### What you should do
In the listing below, please print the line that contains "Task: Open the alpha thumbnail selector" and every line that follows it, exactly.

### Given records
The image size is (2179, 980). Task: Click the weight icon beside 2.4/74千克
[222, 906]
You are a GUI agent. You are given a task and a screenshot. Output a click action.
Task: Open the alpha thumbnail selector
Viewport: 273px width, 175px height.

### Finished exercise
Task: Open the alpha thumbnail selector
Viewport: 273px width, 175px height.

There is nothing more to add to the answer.